The collaboration between the Rome Film Fest, Medicinema Italia onlus and the Fondazione Policlinico Universitario Agostino Gemelli IRCCS continues tomorrow, Friday October 23rd, at 4pm, with a screening of My Name is Francesco Totti. The film, directed by Alex Infascelli, retraces the steps of the former AS Roma captain’s football career. The screening at the Gemelli Hospital will be preceded by a clip by filmmaker Infascelli greeting the patients watching the film from their hospital rooms and sharing some backstage tidbits about the making of the film.
At the Teatro Palladium at 8pm, Fest audiences can catch a screening of Earthling: Terrestre by Gianluca Cerasola.

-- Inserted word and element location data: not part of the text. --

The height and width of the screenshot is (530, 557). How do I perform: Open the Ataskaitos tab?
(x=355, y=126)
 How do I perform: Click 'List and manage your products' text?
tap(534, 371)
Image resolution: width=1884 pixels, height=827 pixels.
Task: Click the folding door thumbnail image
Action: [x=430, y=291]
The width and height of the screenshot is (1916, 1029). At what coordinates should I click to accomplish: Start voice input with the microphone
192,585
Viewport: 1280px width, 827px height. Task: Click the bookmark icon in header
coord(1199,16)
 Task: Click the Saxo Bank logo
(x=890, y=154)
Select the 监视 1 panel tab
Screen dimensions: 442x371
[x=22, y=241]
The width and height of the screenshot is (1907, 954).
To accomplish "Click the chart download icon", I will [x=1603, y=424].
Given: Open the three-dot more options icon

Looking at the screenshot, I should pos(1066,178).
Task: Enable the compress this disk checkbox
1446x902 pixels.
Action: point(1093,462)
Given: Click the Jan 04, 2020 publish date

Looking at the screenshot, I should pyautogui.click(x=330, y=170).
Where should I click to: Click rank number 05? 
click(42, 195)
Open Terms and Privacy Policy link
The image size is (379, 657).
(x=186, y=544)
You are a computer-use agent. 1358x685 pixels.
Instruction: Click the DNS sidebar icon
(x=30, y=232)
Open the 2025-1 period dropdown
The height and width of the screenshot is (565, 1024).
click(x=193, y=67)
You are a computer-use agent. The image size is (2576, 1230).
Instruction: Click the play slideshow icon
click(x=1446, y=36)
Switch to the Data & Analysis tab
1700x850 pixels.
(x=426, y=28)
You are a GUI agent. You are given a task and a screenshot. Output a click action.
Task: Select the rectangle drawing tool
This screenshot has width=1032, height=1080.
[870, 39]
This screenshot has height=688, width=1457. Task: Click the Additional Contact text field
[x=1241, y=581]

And Rome’s best-known independent bookstores continue their Fest screenings with The end? L’inferno fuori by Daniele Misischia (Tomo Libreria Caffè at 7:30pm) and Ostia criminale – La mafia a Roma by Stefano Pistolini (Acilia Libri at 8:45pm).
Repeat screenings at My Cityplex Savoy include: The Shift by Alessandro Tonda (at 4pm), Honeydew by Devereux Milburn (at 6:30pm), and Under the Open Sky by Miwa Nishikawa (at 9:30pm) in Sala 1, while Peninsula by Yeon Sang-ho (at 5:30pm) and The Reason I Jump by Jerry Rothwell (at 8:30pm) are in Sala 2.
My Cityplex Europa hosts a repeat screening of Stardust by Gabriel Range (at 3:30pm).